-- Start Selected text --

Scott Wiersdorf wrote:
> On Sat, 2008-06-07 at 03:13 +0200, Andi Kleen wrote:
>> Scott Wiersdorf wrote: 
>>> I still think a single handler is elegant enough though, and works
>>> better with many log rotation systems that want to send a single
>>> signal to a pid (it's what we need where I'm working now, hence the
>>> patch).
>> Well in general it would be cool if there was nicer free userland for
>> the obscure but useful delay accounting. The code in Documentation
>> is really not much more than a example. Do you have something downloadable?
> 
> I don't. I'm really not much of a C programmer; I'm just hacking on this
> file for our company because we have a use for it. I'm all for it going
> into userland, but don't have the time to be responsible for that.

Andi,

I've come across http://people.suug.ch/~tgr/taskstats/. It seems like a good
implementation. The code in Documentation/accounting is to show a prototype of
the implementation and to keep it updated as we add new features.

-- End Selected text --

▶ Exercises:
- 1) Reproduce the stretch of the mailing-list exchange on delay accounting from "I've come across" through "add new features.".
- 2) Answer these questions about the mailing-list exchange on delay accounting:
(a) What do many log rotation systems want to send to a pid?
(b) According to the final message, what is the code in Documentation/accounting meant to do?
(c) To whom is the final message addressed?
- 3) Resume the mailing-list exchange on delay accounting from the point where it stops.

-- Start Supplied data --

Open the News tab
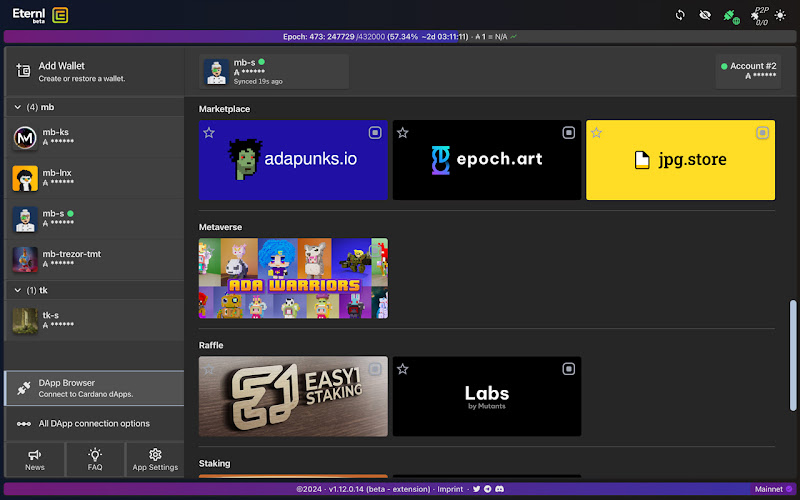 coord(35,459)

-- End Supplied data --
-- Start Supplied data --

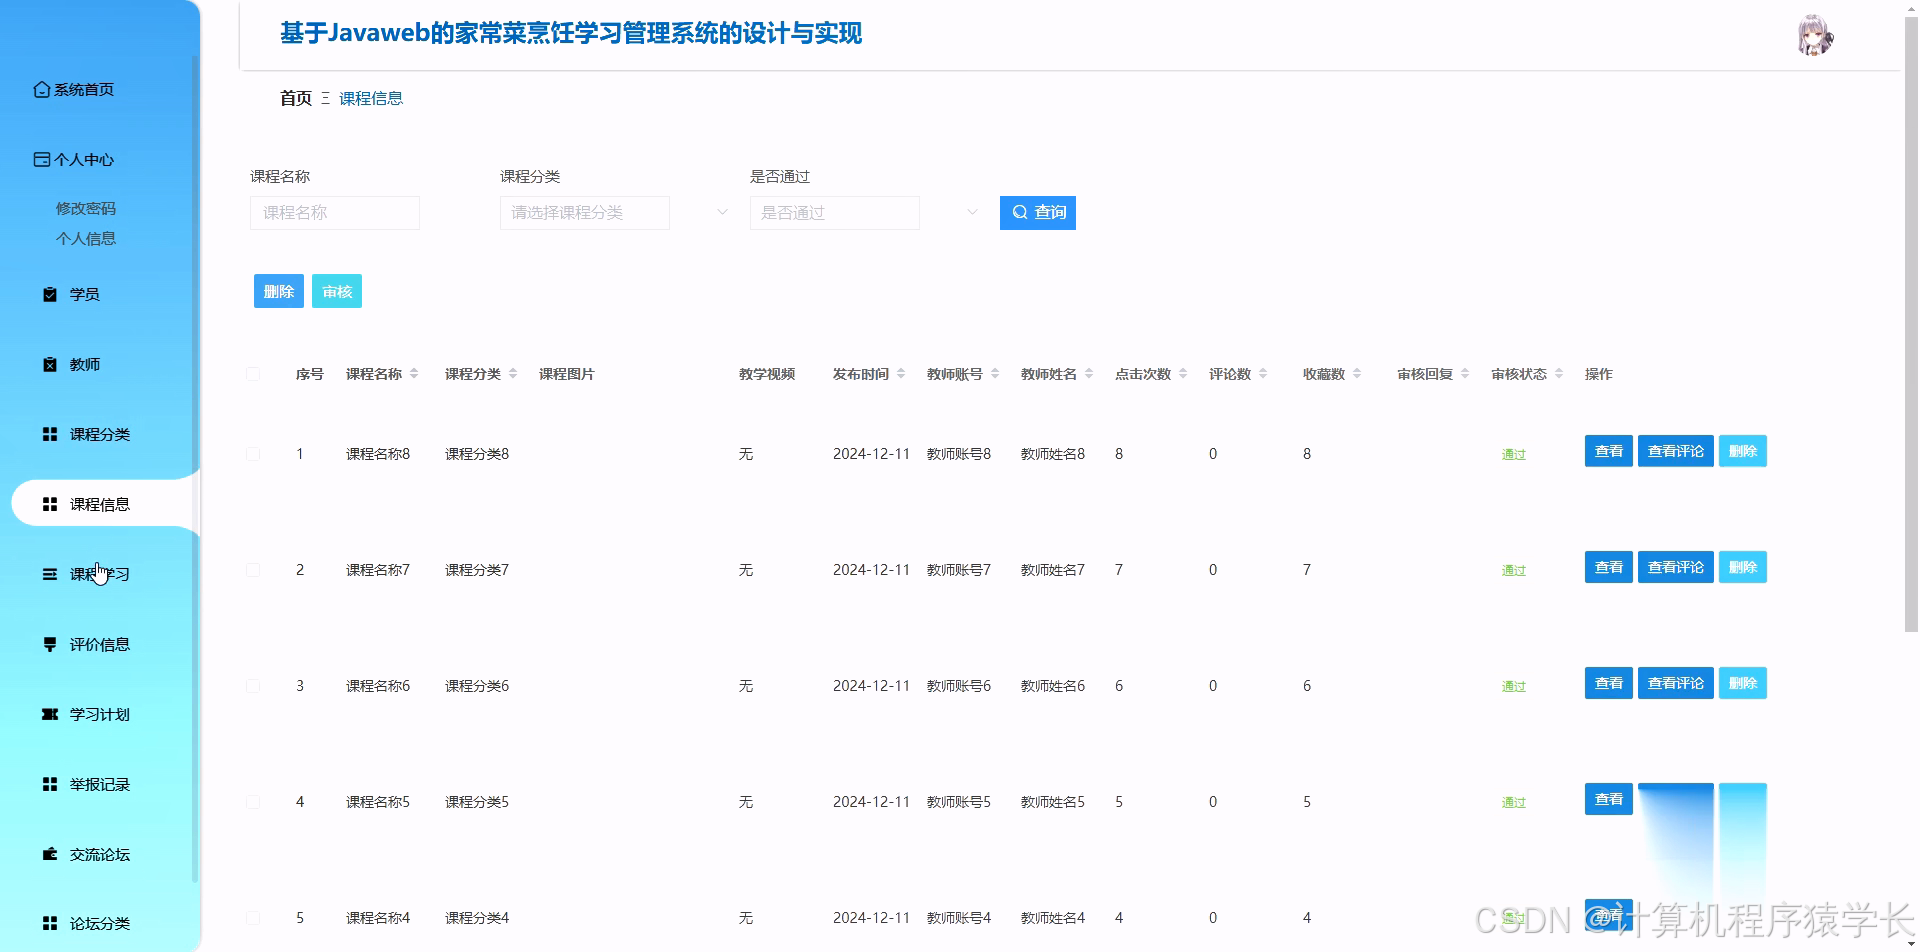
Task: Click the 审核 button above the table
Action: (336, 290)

-- End Supplied data --

▶ The responses:
- 1)
I've come across http://people.suug.ch/~tgr/taskstats/. It seems like a good
implementation. The code in Documentation/accounting is to show a prototype of
the implementation and to keep it updated as we add new features.

- 2)
(a) A single signal.
(b) It shows a prototype of the implementation and is kept updated as new features are added.
(c) Andi.

- 3)
-- 
	Warm Regards,
	Balbir Singh
	Linux Technology Center
	IBM, ISTL

^ permalink raw reply	[flat|nested] 11+ messages in thread

* Re: [PATCH 2.6.25-4] getdelays.c: signal handling for log rotation
  2008-06-06 20:47   ` Scott Wiersdorf
  2008-06-07  1:13     ` Andi Kleen
@ 2008-06-30 19:52     ` Andrew Morton
  1 sibling, 0 replies; 11+ messages in thread
From: Andrew Morton @ 2008-06-30 19:52 UTC (permalink / raw)
  To: Scott Wiersdorf; +Cc: andi, balbir, linux-kernel, matt

On Fri, 6 Jun 2008 14:47:04 -0600
Scott Wiersdorf <scott@bluehost.com> wrote:

> On Fri, Jun 06, 2008 at 03:59:09PM +0200, Andi Kleen wrote:
> > Scott Wiersdorf <scott@perlcode.org> writes:
> > 
> > > This adds a USR1 signal handler to getdelays.c, which causes getdelays
> > > to close its logfile and reopen it (if '-w logfile' is
> > > specified). This is useful in situations when getdelays is running for
> > > a long time (i.e, the log file growing) and you need to rotate the
> > > logs but don't want to lose any log data.
> > 
> > You could do the same by sending SIGSTOP; copy file; truncate file; SIGCONT
> 
> Actually, I was wrong in my previous reply. Sorry for my error. The
> above will work fine (no data loss; I guess the data queues somewhere
> in some magic way?)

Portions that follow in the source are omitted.